What advice do you have for beginning graziers?
- Start in the late summer, when the grass is less likely to get away from you.
- Work into a hay rotation rather than establishing permanent pasture.
- Find good land; don’t worry about the buildings.
- Maintain surplus acreage to harvest winter feed, as extra paddocks to use during dry weather, and as a source of stockpiled food.
- Achieve a 50-50 mix of grasses (brome, orchard, rye, quack, bluegrass) and legumes (red clover, white clover, alfalfa).
- By starting with heifers or dry cows, mistakes won’t cost as much out of pocket.
- By starting with the milking herd, mistakes show up right away in the bulk tank and can be corrected.
- Have replacement animals in the herd the first year.

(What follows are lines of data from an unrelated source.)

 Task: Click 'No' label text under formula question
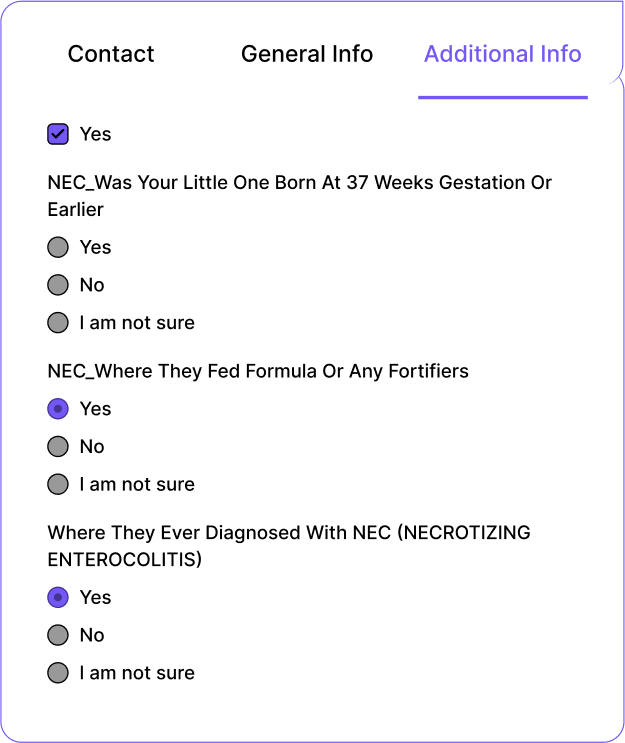coord(92,447)
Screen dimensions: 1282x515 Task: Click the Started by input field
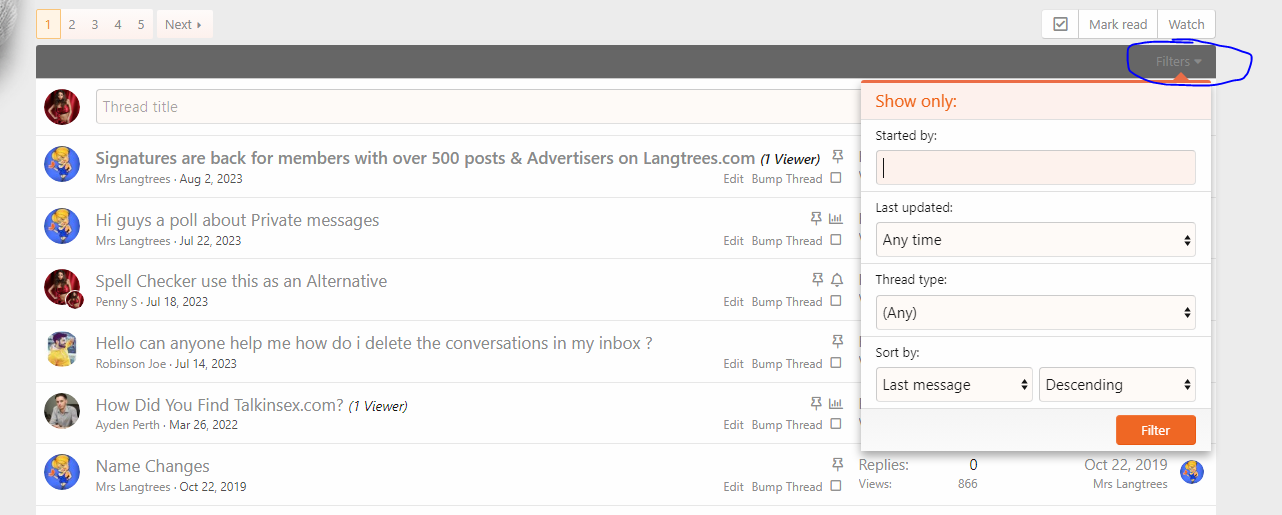pos(1035,167)
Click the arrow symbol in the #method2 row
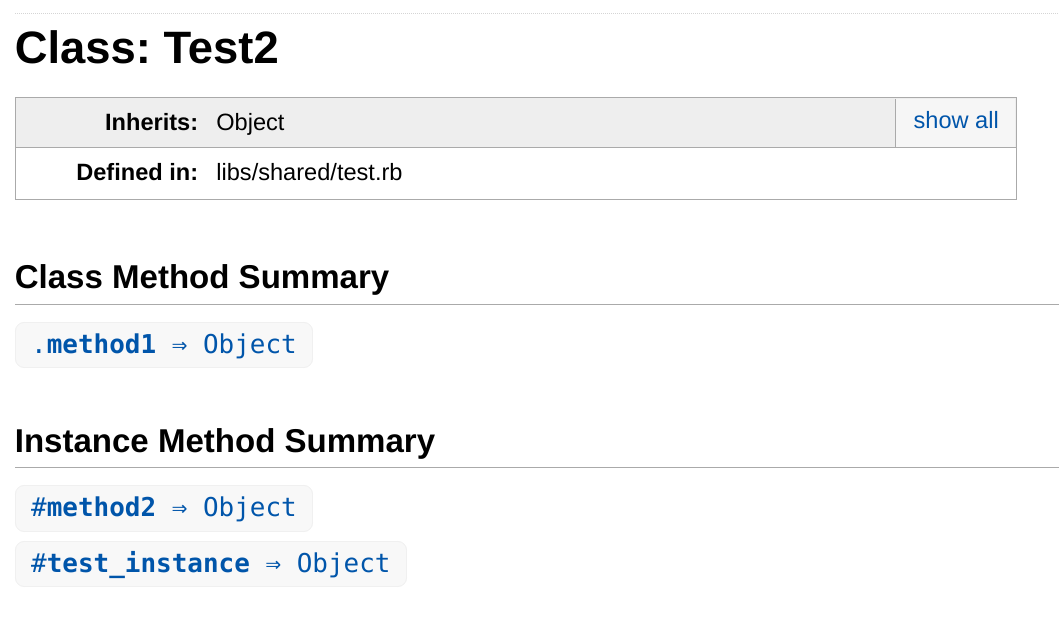This screenshot has height=620, width=1059. [x=180, y=509]
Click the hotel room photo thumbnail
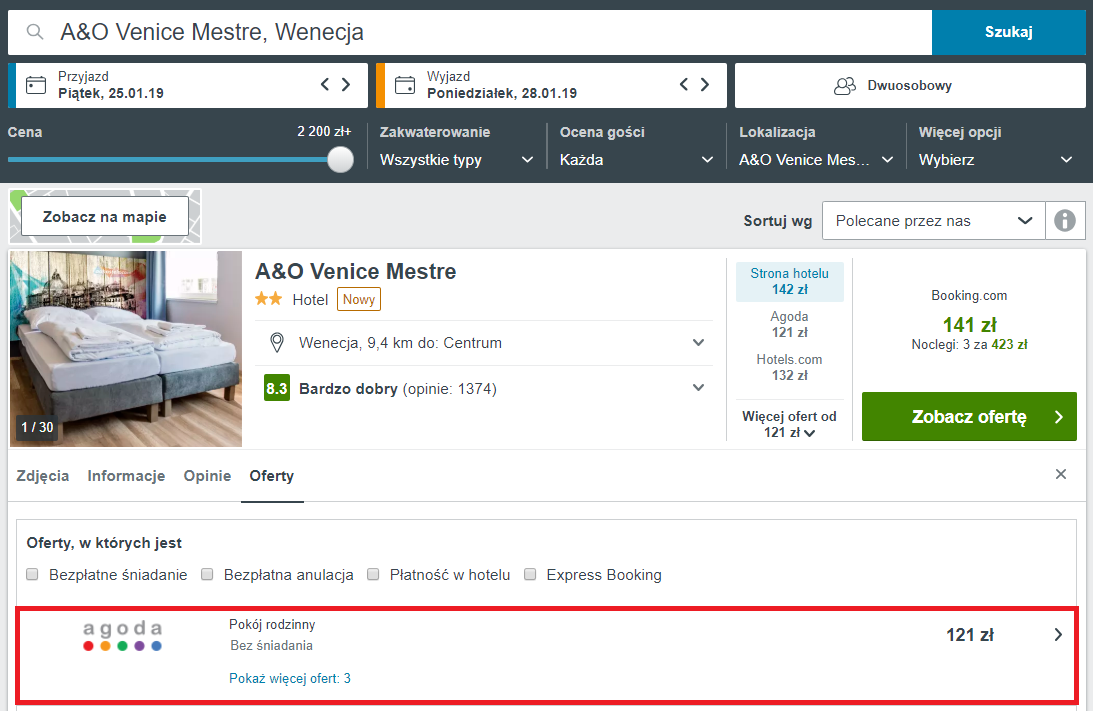 126,348
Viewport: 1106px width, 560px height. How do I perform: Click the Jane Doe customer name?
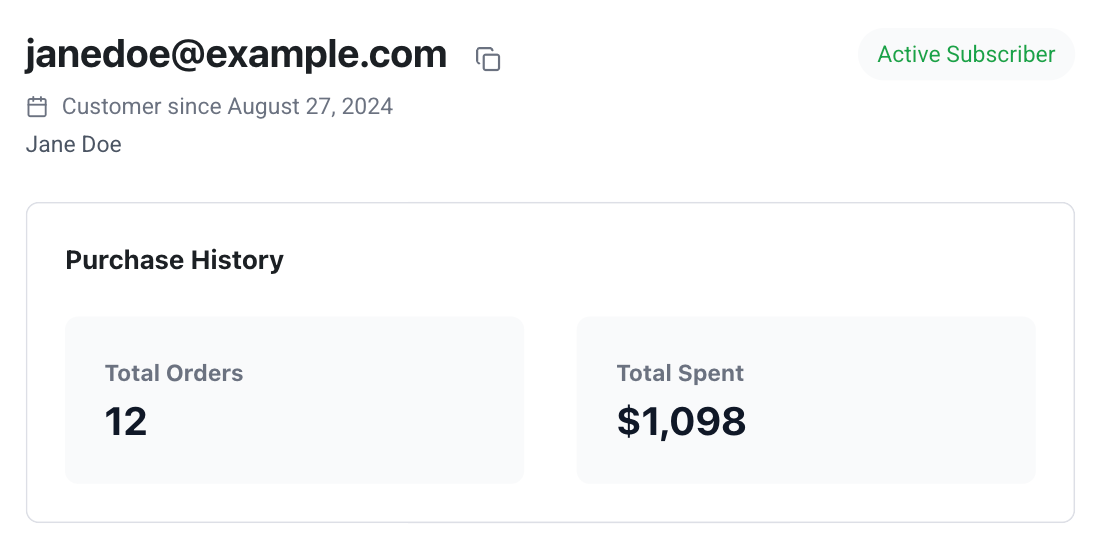click(74, 144)
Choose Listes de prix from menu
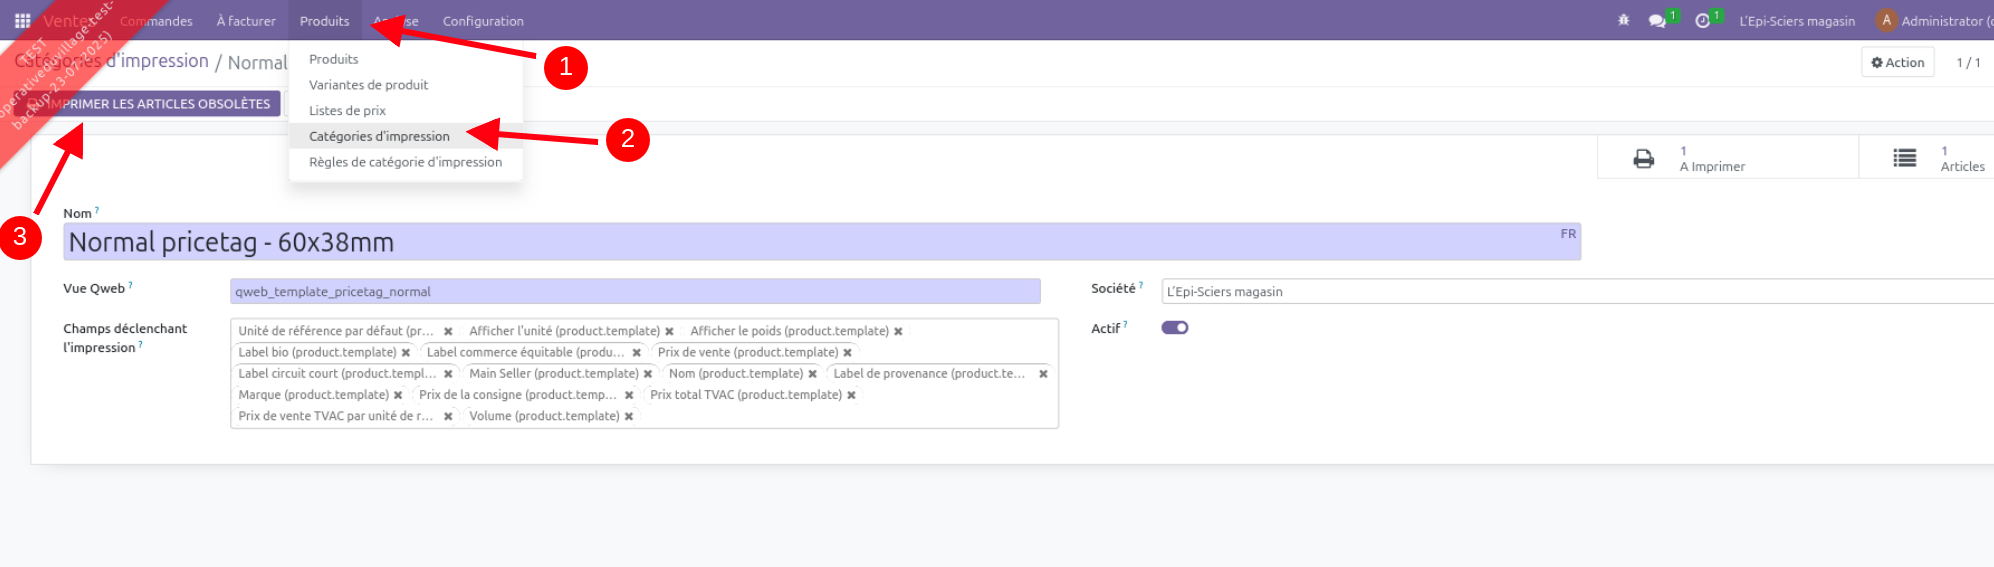The height and width of the screenshot is (567, 1994). pos(347,110)
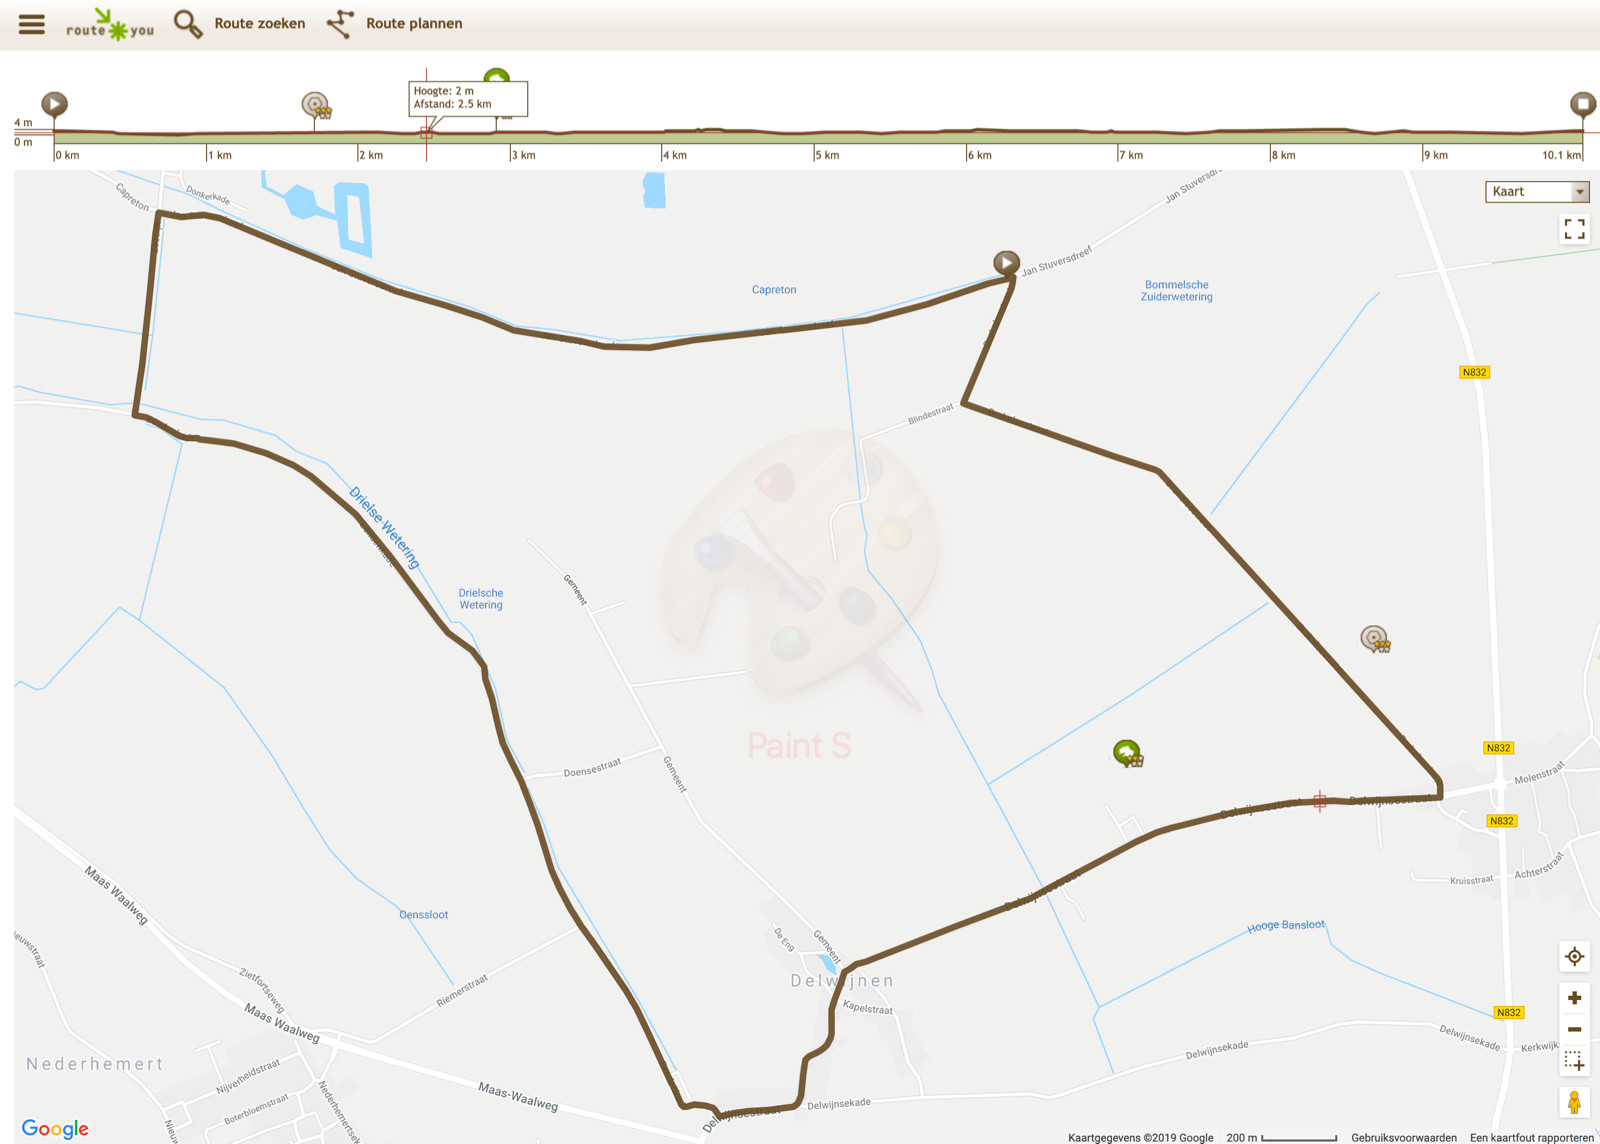Activate the area selection zoom tool
Screen dimensions: 1600x1144
pyautogui.click(x=1574, y=1060)
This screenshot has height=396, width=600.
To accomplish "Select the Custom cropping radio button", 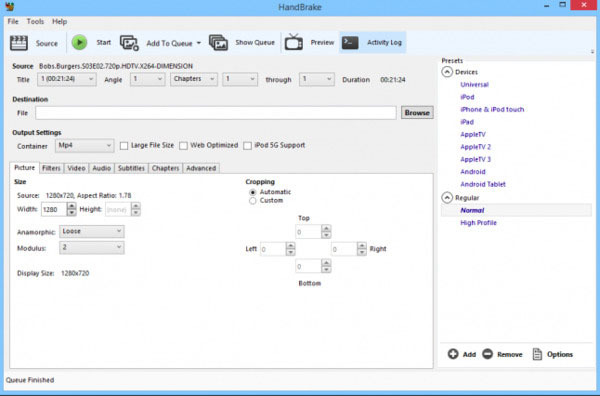I will coord(253,200).
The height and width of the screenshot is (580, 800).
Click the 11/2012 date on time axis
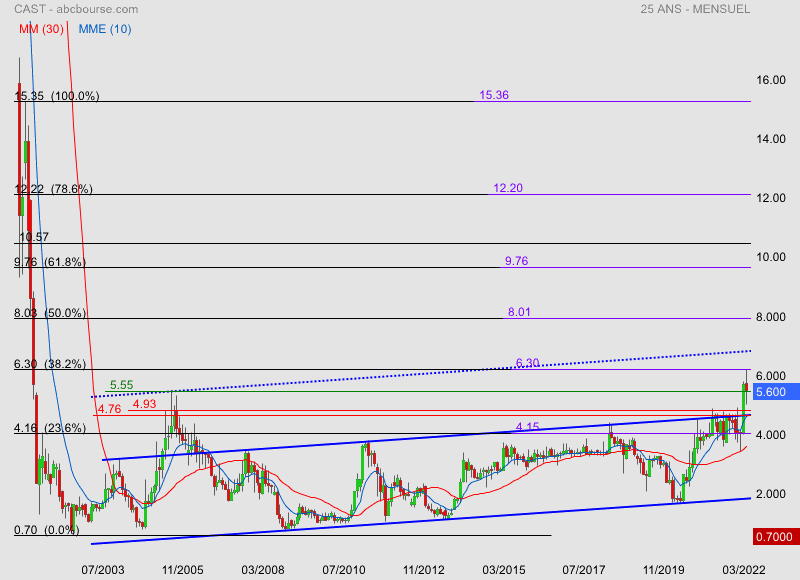[x=424, y=569]
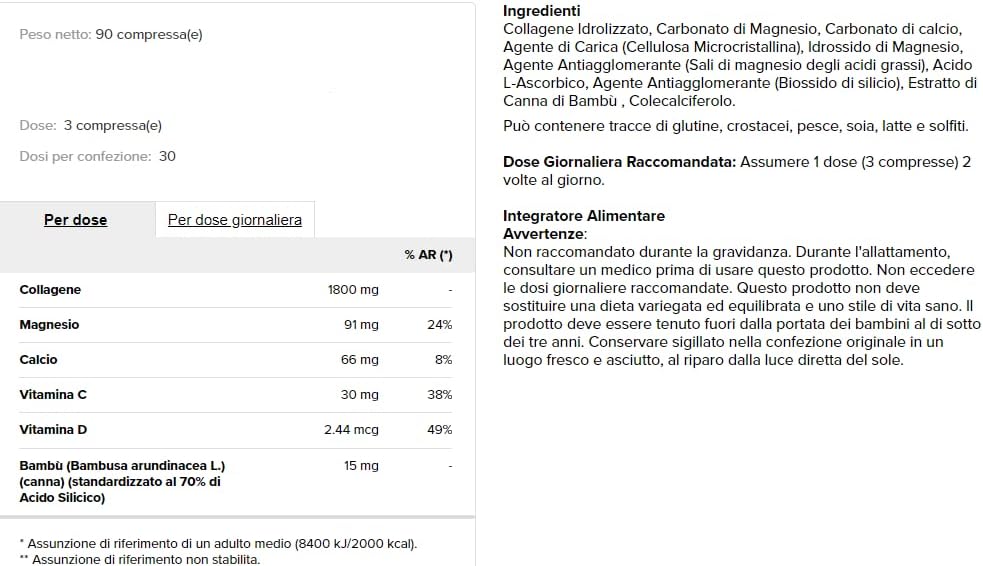Open the Per dose giornaliera tab
This screenshot has height=566, width=983.
(234, 220)
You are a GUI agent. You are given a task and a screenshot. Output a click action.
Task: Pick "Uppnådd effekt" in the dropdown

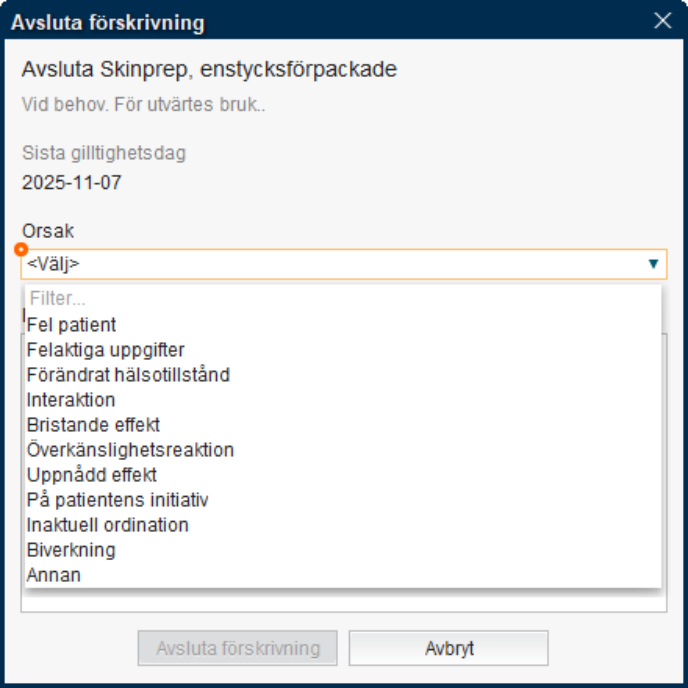tap(92, 475)
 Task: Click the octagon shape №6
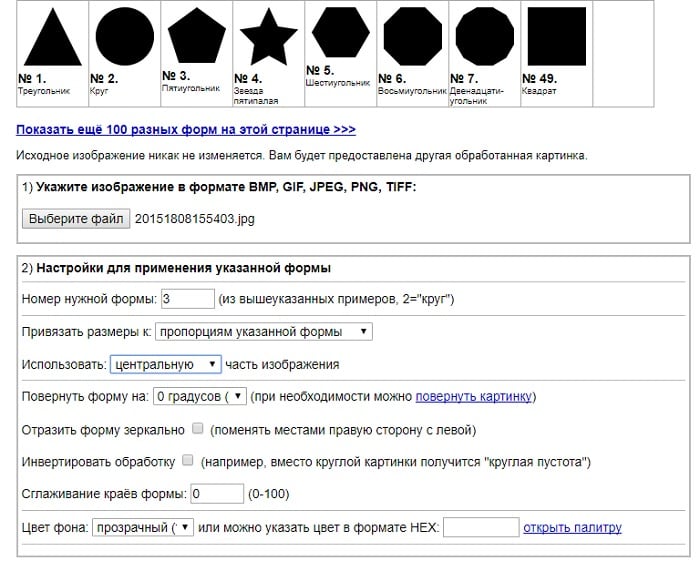tap(412, 37)
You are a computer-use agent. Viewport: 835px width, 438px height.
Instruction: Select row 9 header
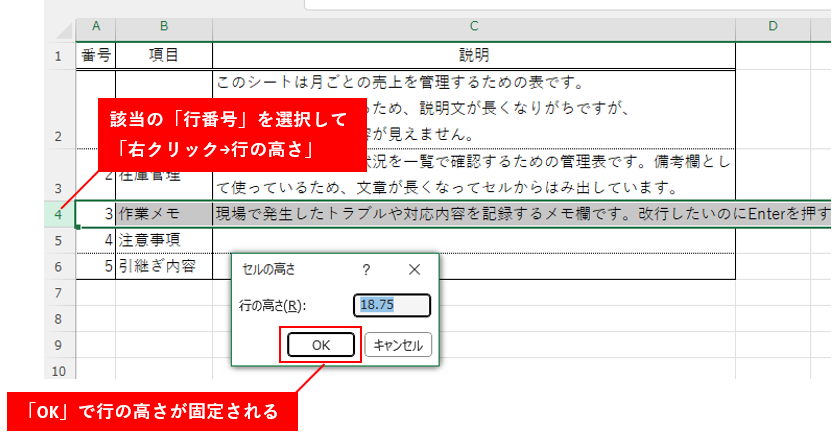(x=57, y=345)
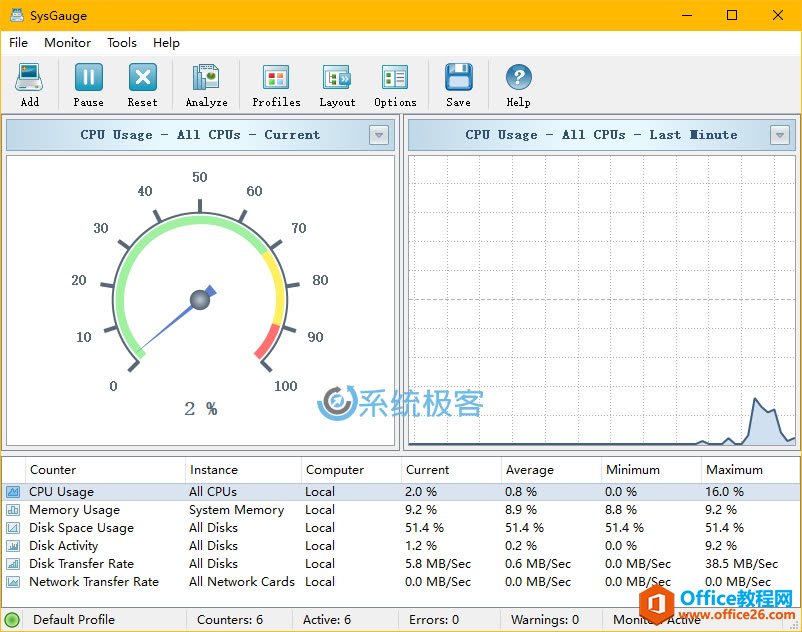This screenshot has width=802, height=632.
Task: Click the Layout toolbar icon
Action: [337, 78]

Equipment and capital expenditures:
- Don’t build permanent fences right away.
- Don’t worry about putting in a watering system right away.
- Avoid having to do fencing in the spring.
- Buy very little equipment but buy some equipment.
Management and learning:
- Keep your debt low: borrow for cows and rent land.
- Be a good cow manager; don’t forget everything you’ve learned about dairying in order to become a grazier.
- Commit yourself totally, both mentally and physically, to making grazing work.
- Get experience on a grazing farm.
- Join a grazing network.
- Solicit a lot of advice but make your own decisions.
- Realize that grazing fits into every dairy operation in some way: whether with heifers, calves, dry cows, steers, or a milking herd.